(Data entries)
+===+

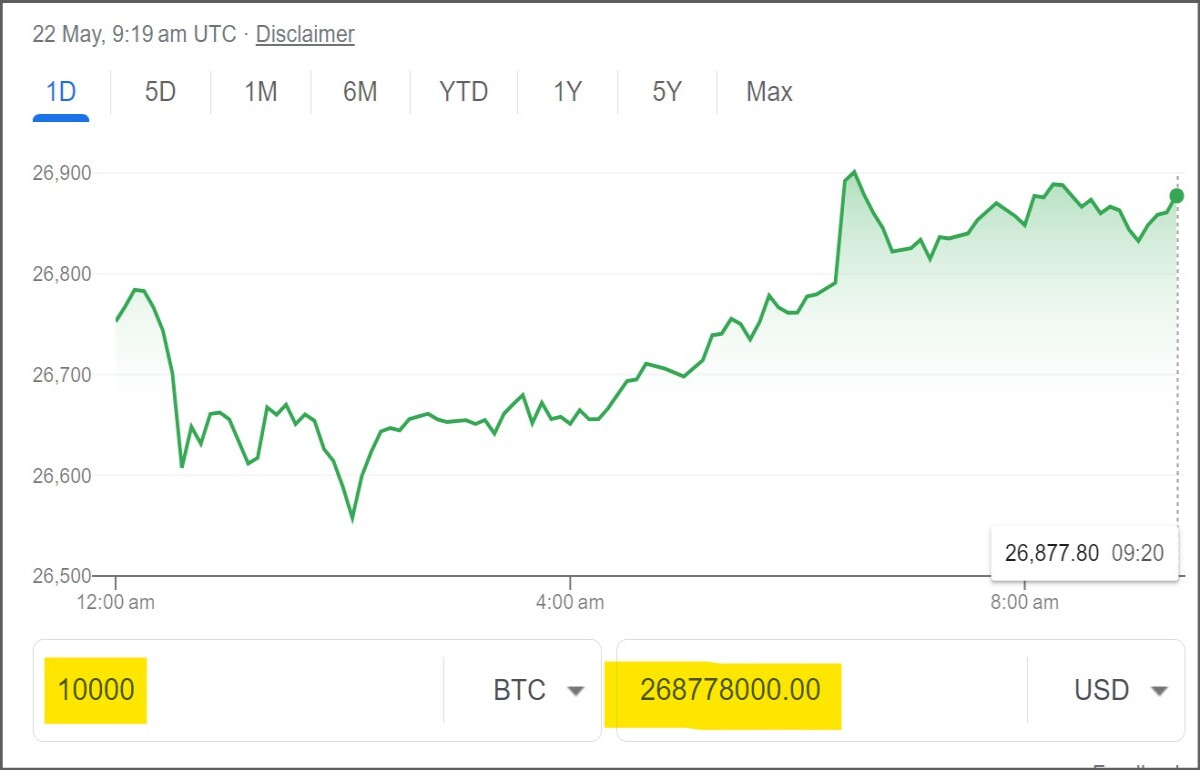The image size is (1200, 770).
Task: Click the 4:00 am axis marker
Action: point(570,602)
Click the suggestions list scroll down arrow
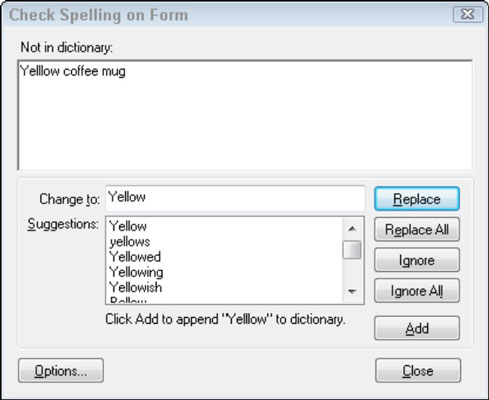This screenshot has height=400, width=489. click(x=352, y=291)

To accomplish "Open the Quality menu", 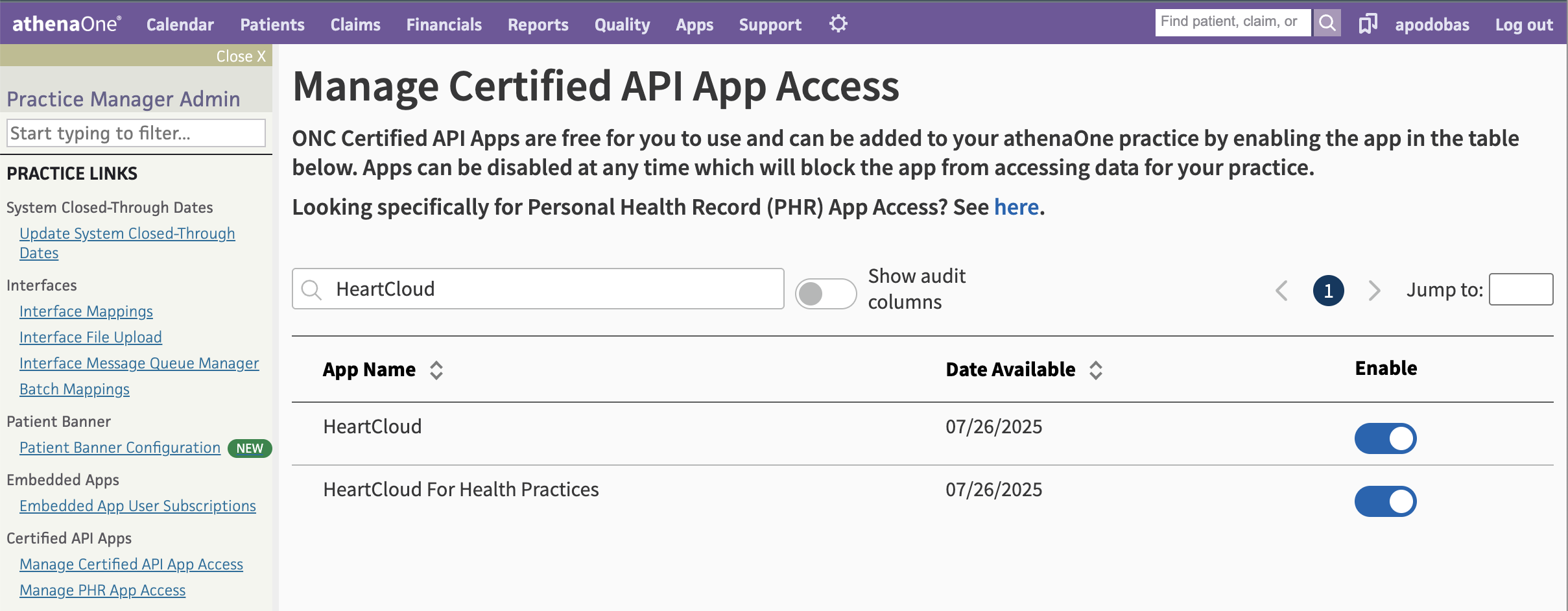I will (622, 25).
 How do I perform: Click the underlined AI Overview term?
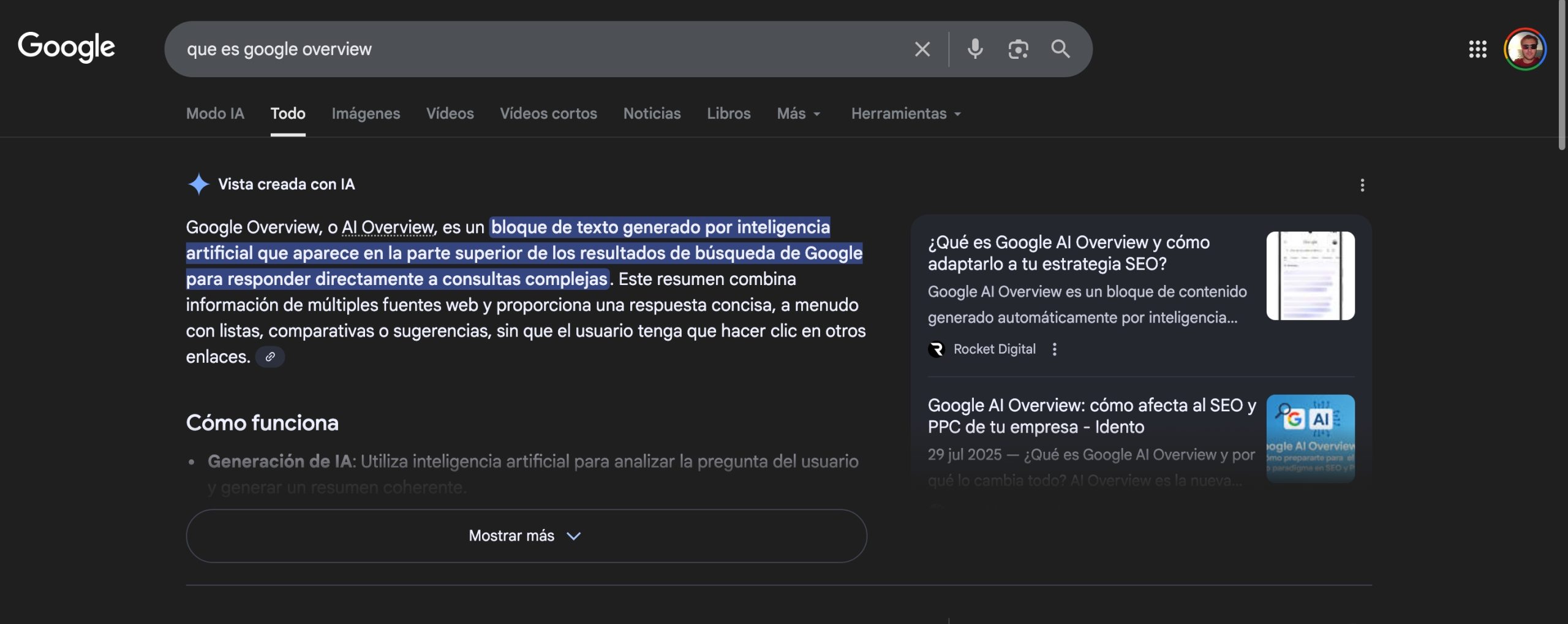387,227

+===+

Transcribe exactly, and only, the lines from the one containing "How do I perform: Click" through the last line of the records above, both included; leave out the pictures.

 How do I perform: Click the underlined AI Overview term?
387,227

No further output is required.